Volviendo a la sensatez, tengamos presente, con Karl Marx, que, si bien la religión ha sido en demasiadas ocasiones el opio del pueblo, también ha sido y es, en boca del pensador de Tréveris, “el corazón de un mundo sin corazón”, dada la impiedad de las condiciones de vida impuestas a tantos seres humanos por tan opocos. El libre albedrío otorga a cada ser humano, si dispone de unas mínimas garantías de existencia, la capacidad de optar por la modalidad de su propio pensamiento y de configurar su intimidad como él disponga. No faltaba más.
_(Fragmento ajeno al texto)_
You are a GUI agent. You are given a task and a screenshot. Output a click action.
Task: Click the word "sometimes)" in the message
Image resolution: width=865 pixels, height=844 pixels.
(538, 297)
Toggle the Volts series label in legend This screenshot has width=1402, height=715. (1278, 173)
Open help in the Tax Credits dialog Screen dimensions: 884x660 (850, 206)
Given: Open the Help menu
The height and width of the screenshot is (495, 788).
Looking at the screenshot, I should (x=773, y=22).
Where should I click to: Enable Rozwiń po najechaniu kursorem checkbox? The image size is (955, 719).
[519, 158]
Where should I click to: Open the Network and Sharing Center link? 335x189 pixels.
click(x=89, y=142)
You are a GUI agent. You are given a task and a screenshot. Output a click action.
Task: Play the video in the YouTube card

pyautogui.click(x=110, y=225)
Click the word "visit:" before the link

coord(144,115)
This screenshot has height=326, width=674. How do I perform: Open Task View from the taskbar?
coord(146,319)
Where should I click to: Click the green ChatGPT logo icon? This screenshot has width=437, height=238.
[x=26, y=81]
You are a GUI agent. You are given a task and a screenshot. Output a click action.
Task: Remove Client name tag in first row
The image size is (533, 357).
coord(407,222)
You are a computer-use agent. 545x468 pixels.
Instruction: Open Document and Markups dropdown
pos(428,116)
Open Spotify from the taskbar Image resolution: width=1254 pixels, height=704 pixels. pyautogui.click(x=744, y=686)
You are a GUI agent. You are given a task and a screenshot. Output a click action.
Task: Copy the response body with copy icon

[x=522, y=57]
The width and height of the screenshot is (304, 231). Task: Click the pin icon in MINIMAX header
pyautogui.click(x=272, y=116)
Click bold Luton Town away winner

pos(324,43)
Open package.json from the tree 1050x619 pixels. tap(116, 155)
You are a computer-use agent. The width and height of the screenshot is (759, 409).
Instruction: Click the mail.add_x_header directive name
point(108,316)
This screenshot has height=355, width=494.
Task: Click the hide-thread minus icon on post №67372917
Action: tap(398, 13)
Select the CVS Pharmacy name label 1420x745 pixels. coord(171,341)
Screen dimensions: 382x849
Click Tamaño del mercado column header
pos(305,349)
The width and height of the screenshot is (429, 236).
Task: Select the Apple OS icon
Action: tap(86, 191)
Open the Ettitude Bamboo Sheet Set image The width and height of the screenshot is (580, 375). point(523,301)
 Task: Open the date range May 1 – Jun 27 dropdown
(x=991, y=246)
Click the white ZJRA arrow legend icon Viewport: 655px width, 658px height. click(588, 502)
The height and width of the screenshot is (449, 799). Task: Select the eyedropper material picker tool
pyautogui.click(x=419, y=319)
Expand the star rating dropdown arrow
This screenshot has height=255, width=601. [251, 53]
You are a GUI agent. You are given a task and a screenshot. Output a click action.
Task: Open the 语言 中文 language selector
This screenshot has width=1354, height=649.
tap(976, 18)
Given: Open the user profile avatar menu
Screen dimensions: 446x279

Pero, permanezcamos atentos a las deformaciones polarizantes, a los fundamentalismos y esencialismos, que preludian siempre la confrontación y la guerra. Ojo al fundamentalismo de algunos evangelistas estadounidenses y brasileños, sobre los cuales pivotan algunos líderes mundiales, tan conocidos como tóxicos por el supremacismo clasista, tan inhumano, que destilan contra inmigrantes y sureños en general: son ellos los que han convertido el neoliberalismo y el neoconservadurismo en la guadaña más afilada de nuestro tiempo, pretendiendo aniquilar socialmente a todo aquel ser humano desprovisto de poder y degradando hasta la hez la positividad de algunos principios del liberalismo y del pensamiento conservador que fundamentaron, junto con otras construcciones ideológicas distintas, algunos sistemas democráticos. Por consiguiente, demos a la religión el espacio que en el mundo del sentimiento humano merece, pero poniendo atención en evitar que desborde su marco de actuación e irrumpa en la esfera del Derecho Natural, cuya naturaleza es, precisamente, bien distinta. Gestiónese pues la espiritualidad como se deba, pero sin asfixiarla.